--- start of GIVEN DATA ---
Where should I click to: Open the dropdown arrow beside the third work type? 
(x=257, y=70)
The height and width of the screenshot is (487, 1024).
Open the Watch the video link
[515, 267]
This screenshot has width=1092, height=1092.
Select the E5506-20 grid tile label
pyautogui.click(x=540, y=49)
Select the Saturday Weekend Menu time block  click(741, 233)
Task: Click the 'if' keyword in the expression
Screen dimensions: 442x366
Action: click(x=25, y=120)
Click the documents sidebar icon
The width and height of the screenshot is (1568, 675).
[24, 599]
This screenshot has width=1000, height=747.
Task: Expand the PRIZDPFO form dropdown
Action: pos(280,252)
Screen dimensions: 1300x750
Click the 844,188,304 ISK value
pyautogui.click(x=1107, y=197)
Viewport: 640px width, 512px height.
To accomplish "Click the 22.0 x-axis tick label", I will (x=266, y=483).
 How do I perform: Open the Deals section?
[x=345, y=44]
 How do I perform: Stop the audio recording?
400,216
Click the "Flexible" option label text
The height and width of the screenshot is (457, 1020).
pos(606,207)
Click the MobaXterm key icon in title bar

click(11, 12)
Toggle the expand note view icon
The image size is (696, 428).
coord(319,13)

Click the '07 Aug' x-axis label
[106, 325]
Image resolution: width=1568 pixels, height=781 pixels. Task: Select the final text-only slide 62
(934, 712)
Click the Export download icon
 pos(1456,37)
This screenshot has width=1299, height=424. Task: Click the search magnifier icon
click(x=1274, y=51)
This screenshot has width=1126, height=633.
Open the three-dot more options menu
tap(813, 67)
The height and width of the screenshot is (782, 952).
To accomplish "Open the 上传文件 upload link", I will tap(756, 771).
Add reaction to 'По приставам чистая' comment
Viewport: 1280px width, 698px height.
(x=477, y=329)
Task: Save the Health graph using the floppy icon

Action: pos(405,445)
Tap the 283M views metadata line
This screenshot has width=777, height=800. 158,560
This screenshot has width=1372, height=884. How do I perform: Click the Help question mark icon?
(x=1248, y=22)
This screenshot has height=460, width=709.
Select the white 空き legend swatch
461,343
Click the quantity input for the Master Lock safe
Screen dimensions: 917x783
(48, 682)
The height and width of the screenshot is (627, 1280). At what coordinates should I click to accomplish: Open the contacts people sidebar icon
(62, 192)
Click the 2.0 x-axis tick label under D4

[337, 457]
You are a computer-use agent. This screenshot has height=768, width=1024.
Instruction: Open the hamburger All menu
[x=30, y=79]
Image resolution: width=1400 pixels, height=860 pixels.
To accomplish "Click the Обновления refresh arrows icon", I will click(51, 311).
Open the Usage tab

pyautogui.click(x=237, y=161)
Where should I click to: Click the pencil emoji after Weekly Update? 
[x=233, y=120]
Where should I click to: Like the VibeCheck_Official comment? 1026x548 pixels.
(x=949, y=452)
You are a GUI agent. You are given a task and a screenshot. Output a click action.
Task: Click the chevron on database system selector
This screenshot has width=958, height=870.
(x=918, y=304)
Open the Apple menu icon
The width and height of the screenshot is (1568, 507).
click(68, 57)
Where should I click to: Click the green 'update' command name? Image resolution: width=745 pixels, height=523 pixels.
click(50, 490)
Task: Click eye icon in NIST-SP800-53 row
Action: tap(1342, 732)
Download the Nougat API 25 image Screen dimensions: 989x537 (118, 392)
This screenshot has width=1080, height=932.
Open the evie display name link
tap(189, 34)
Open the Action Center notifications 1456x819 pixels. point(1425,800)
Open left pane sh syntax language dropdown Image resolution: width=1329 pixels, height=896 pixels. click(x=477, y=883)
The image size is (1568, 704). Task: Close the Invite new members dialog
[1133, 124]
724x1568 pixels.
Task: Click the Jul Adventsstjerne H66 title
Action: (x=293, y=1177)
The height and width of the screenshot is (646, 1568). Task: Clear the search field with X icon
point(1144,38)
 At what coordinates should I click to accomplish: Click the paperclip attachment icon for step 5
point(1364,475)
--- end of GIVEN DATA ---
§ **AIM**:
Please put the entries from the line containing "How do I perform: Stop the audio recording?" through the line containing "coord(319,13)", both ends included, into a Markdown table with the columns Number and Line, leaving out blank lines.

§ **TASK OUTPUT**:
| Number | Line |
|---|---|
| 1 |  How do I perform: Stop the audio recording? |
| 2 | 400,216 |
| 3 | Click the "Flexible" option label text |
| 4 | The height and width of the screenshot is (457, 1020). |
| 5 | pos(606,207) |
| 6 | Click the MobaXterm key icon in title bar |
| 7 | click(11, 12) |
| 8 | Toggle the expand note view icon |
| 9 | The image size is (696, 428). |
| 10 | coord(319,13) |